The OTA has called for the USDA to spend closer to $60 million per year, rather than over a five-year span, on programs directly related to organic agriculture. "While organic farmers and the rest of the organic-business community certainly appreciate being mentioned in the proposal, organic farmers need a Farm Bill that reflects a farm-to-table strategy," said Caren Wilcox, the organization's executive director, in an OTA press release.
The OTA's proposals, which the group hopes could still be implemented in a final Farm Bill, include more support for fostering transition to organic agriculture, and providing organic farmers more market data, such as the USDA currently provides to conventional farmers.
"The administration's proposal, which is the only one on the table right now, is still very sketchy," said Mark Lipson, policy director for OFRF. "It's good that they're backing an expanded certification cost-share program, but in other areas the proposal is far, far short of levels that we think are both fair and necessary." Other items budgeted for in the $61 million are data collection and basic expenses of the NOP.

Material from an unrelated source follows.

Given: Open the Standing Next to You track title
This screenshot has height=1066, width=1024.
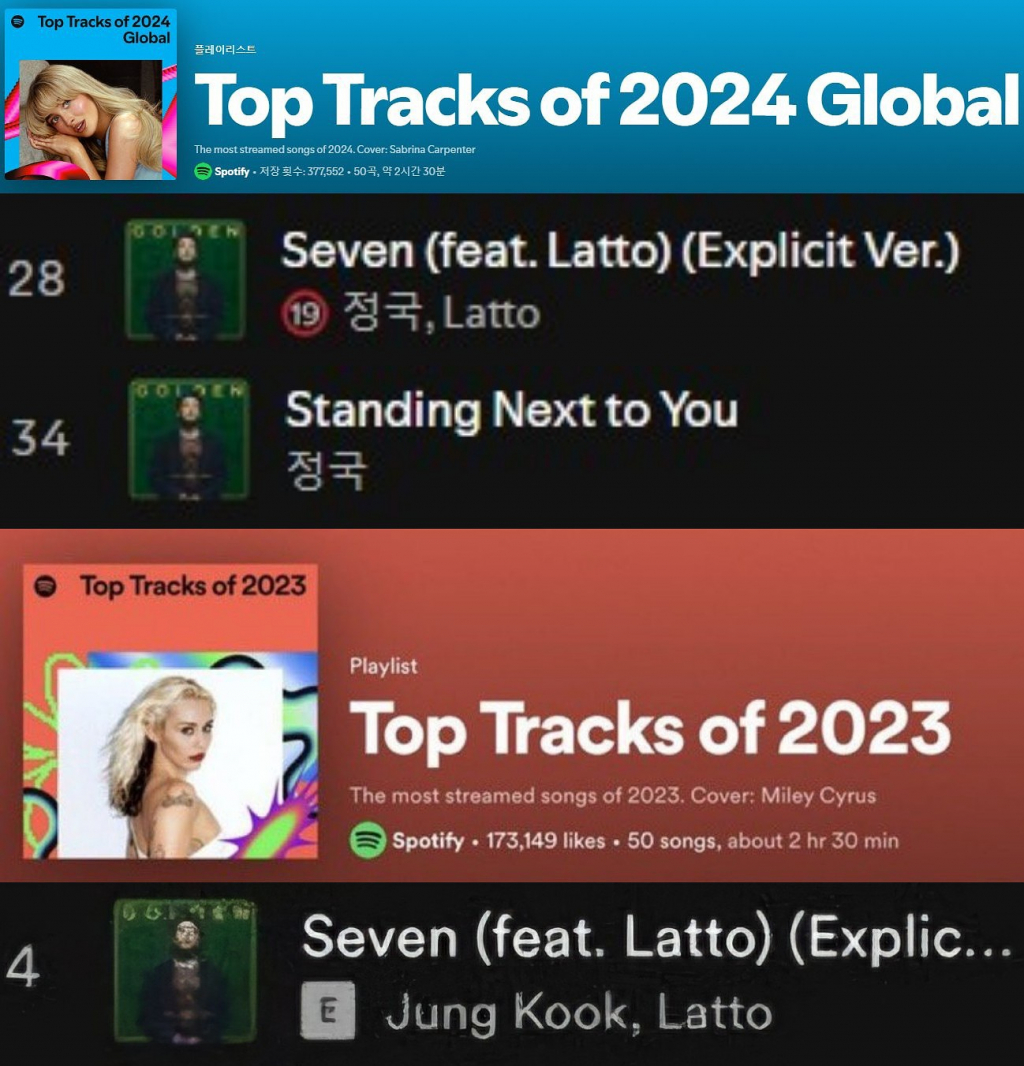Looking at the screenshot, I should coord(511,411).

Lipson said that among organic advocates there is a strong consensus that organics isn't receiving a fair share of spending, but that federal budget constraints can make it difficult to increase funding. However, he pointed to the wide base of support for organics as one reason to be hopeful that Congress might make positive changes to the proposed bill. "The great thing about organic agriculture is that support crosses partisan boundaries and urban and rural boundaries," he said. Among the key issues related to organic agriculture that advocates would like to see funding for, Lipson identified country-of-origin labeling and conservation-security programs. A CSP provides financial and technical assistance to promote conservation and improvement of soil, water, and plant and animal life.
The Farm Bill stands as one of America's key pieces of environmental legislation, affecting natural-resource-management decisions on more than half the nation's land, and dedicates more public dollars to resource protection than the Environmental Protection Agency, according to Robyn Nick, spokeswoman for Coleman Natural Meats based in Golden, Colo., which is crafting an educational pamphlet on the Farm Bill for consumers, in conjunction with The American Farmland Trust, headquartered in Washington, D.C.

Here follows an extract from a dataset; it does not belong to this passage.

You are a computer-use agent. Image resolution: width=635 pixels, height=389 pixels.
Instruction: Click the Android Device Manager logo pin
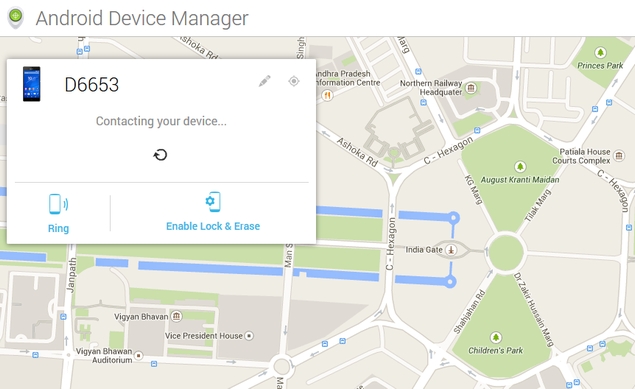(x=15, y=18)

"The proposed bill contains about $25 billion in spending on conservation and stewardship programs over the next five years," said Dennis Nuxoll, director of government relations for The American Farmland Trust. "In a sense, regulations are the stick, while the Farm Bill provides the carrots for good behavior and environmental stewardship."
Nuxoll lauded the bill's proposal for seed money that would fund pilot projects that implement commercial applications for environmental benefits, and would provide financial help to farmers and ranchers who plant trees to take carbon out of the atmosphere. "These programs are very innovative and have the potential, long-term, to create an agricultural revolution," he said.
But money actually earmarked for conservation programs is not in the proposed bill.
"You have to applaud the rhetoric," Nuxoll said. "But I don't see a lot of substantive follow-up in terms of money."
Mitchell Clute is a Fort Collins, Colo.-based freelance writer.